Lebih jauh, ia mengatakan bahwa dalam kasus dugaan korupsi sambung pucuk di lima kabupaten ini, kejati mengusut terkait adanya kerugiaan negara yang mencapai Rp4 miliar

"Ini terkait pengadaan sehingga dalam proses timbulnya kerugian negara tidak bisa dipisahkan antara panitia lelang dengan rekanan," ungkapnya.

Sebelumnya, penetapan S. Manopo sebagai tersangka melalui ekspose antara BPKP Provinsi Sulsel dengan Kejati Sulsel pada 28 Juni lalu.

Dari hasil ekspose diketahui bahwa pada tahin 2015 Dinas Perkebunan Pemprov Sulsel menerima dana APBN dari Kementerian Pertanian untuk kegiatan sambung pucuk pada lima kabupaten.

Selanjutnya dilaksanakan pembuatan HPS, namun dalam pembuatan HPS hanya dilakukan satu kali survei harga oleh PPK pada penakar yang ada di kabupaten Soppeng dengan harga eceran Rp7.250 per batang.

Dari hasil penyidikab diketahui bahwa panitia lelang berjumlah lima orang, namun yang bekerja hanya dua orang yaitu ketua dan sekretaris. Dan tim penyusunan HPS hanya melakukan satu kali survey harga serta harga bibit hanya Rp6.250 perbatang.

Sementara biaya penyaluran habya Rp500 perbatang dan proses penyaluran dilakukan oleh penakar benih bukan dilaksanakan oleh rekanan pemenang lelang.

Dalam kasus ini penyidik menemukan, adanya potensi kerugian negara sebesar Rp4,7 miliar dalam kasus dugaan korupsi pengadaan bibit kakao sambung pucuk.

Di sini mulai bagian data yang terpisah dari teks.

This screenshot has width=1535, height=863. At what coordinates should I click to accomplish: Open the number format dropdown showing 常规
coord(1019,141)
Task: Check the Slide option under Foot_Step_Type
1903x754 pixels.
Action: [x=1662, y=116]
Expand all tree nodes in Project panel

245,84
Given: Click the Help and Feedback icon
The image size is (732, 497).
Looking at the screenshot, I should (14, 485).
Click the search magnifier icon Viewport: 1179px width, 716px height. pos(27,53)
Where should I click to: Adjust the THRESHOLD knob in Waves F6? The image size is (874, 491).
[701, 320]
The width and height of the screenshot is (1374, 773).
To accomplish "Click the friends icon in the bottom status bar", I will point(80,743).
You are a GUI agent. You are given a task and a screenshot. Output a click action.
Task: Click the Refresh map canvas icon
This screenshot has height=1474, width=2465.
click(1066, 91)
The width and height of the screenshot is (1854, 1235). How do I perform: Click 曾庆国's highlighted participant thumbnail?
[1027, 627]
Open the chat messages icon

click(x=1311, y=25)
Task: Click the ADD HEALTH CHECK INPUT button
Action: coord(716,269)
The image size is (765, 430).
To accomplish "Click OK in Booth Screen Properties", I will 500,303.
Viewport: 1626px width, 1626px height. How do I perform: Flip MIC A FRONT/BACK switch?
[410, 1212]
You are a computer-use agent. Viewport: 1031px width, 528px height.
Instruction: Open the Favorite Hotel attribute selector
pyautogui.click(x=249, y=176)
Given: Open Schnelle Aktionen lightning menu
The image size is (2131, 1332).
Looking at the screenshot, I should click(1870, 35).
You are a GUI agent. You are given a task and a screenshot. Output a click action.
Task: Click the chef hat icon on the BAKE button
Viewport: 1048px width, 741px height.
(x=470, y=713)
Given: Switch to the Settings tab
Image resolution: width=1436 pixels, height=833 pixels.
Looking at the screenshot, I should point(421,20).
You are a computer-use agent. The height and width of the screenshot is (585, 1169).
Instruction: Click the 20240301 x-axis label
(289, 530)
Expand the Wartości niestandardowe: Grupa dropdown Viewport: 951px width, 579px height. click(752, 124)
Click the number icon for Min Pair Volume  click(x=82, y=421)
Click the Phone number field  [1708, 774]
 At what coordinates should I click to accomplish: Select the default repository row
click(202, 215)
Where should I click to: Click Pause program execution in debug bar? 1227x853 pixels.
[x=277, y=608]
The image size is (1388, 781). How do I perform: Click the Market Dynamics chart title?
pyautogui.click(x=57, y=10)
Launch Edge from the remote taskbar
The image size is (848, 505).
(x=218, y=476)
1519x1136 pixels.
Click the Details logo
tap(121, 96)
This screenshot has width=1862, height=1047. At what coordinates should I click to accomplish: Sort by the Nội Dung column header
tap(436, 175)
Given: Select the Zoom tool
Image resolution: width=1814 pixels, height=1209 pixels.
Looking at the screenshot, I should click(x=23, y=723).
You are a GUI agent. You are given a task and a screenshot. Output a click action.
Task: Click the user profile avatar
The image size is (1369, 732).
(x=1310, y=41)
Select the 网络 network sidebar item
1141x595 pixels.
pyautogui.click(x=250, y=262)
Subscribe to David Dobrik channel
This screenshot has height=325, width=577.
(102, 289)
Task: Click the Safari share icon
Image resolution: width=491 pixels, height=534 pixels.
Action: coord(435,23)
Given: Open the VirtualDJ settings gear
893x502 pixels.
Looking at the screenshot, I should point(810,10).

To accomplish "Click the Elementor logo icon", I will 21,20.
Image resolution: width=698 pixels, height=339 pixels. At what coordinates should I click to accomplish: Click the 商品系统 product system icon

Pengadaan bibit tersebut diduga terindikasi penggelembungan harga. Dugaan korupsi proyek pengadaan bibit sambung pucuk itu tersebar di Kabupaten Bone, Kabupaten Luwu, Kabupaten Soppeng, Kabupaten Luwu Utara dan Kabupaten Bantaeng.

Dugaan sementara, diduga ada pihak yang melakukan permainan harga dengan melakukan penggelembungan anggaran (mark up) pengadaan bibit kakao sambung pucuk tersebut.